Directions for this task
From the line containing "GPS (359, 2074)" to the end of the entries, return every line exactly, both ends included, and add nothing.

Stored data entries
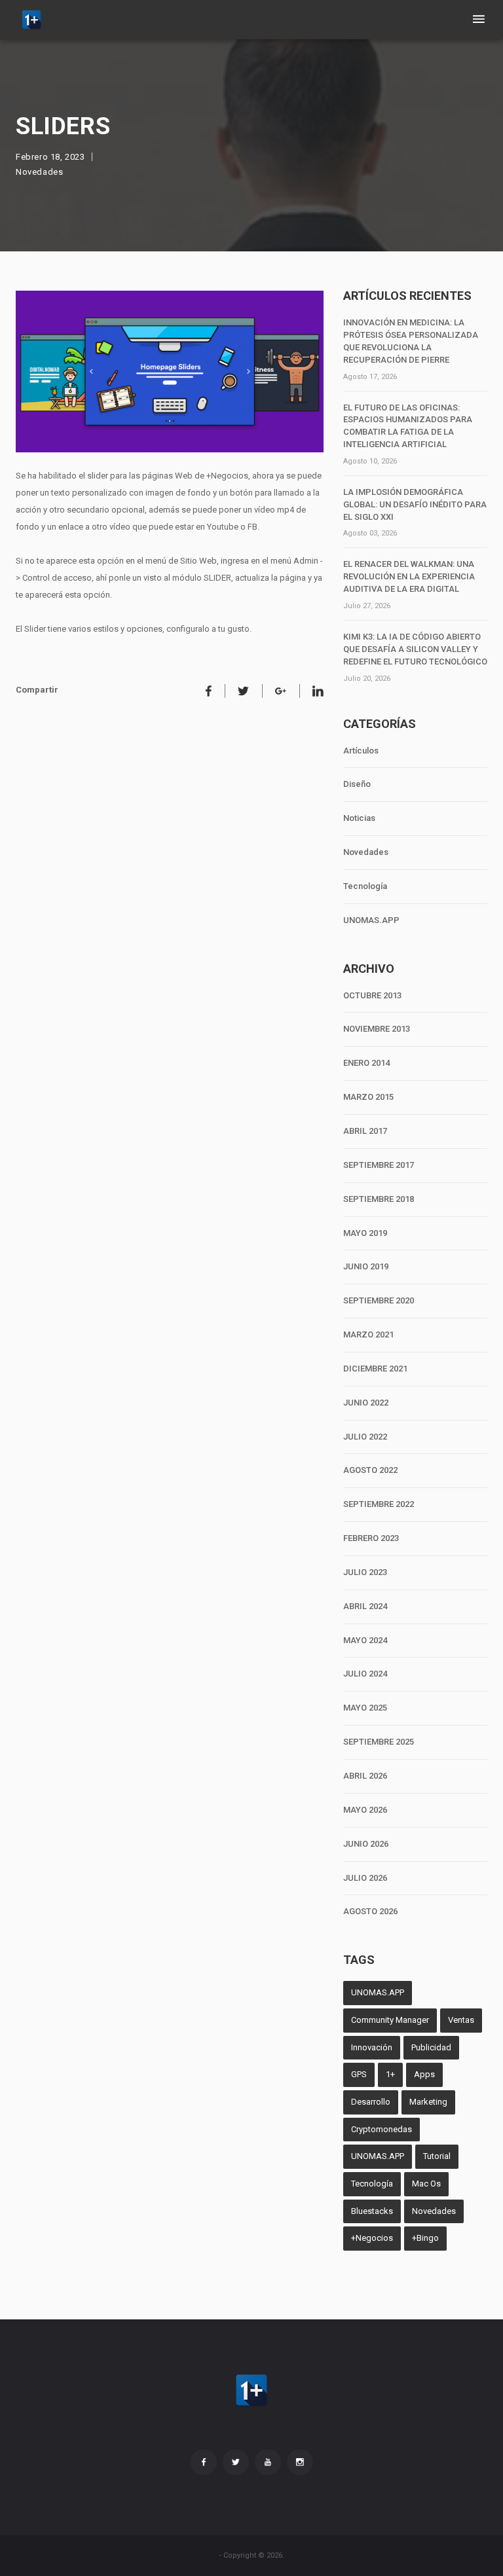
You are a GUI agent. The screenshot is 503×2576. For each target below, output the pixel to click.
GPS (359, 2074)
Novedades (39, 172)
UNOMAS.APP (371, 920)
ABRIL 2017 (365, 1131)
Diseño (357, 784)
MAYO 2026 (365, 1810)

Answer area
GPS (359, 2074)
Novedades (39, 172)
UNOMAS.APP (371, 920)
ABRIL 2017 (365, 1131)
Diseño (357, 784)
MAYO 2026 (365, 1810)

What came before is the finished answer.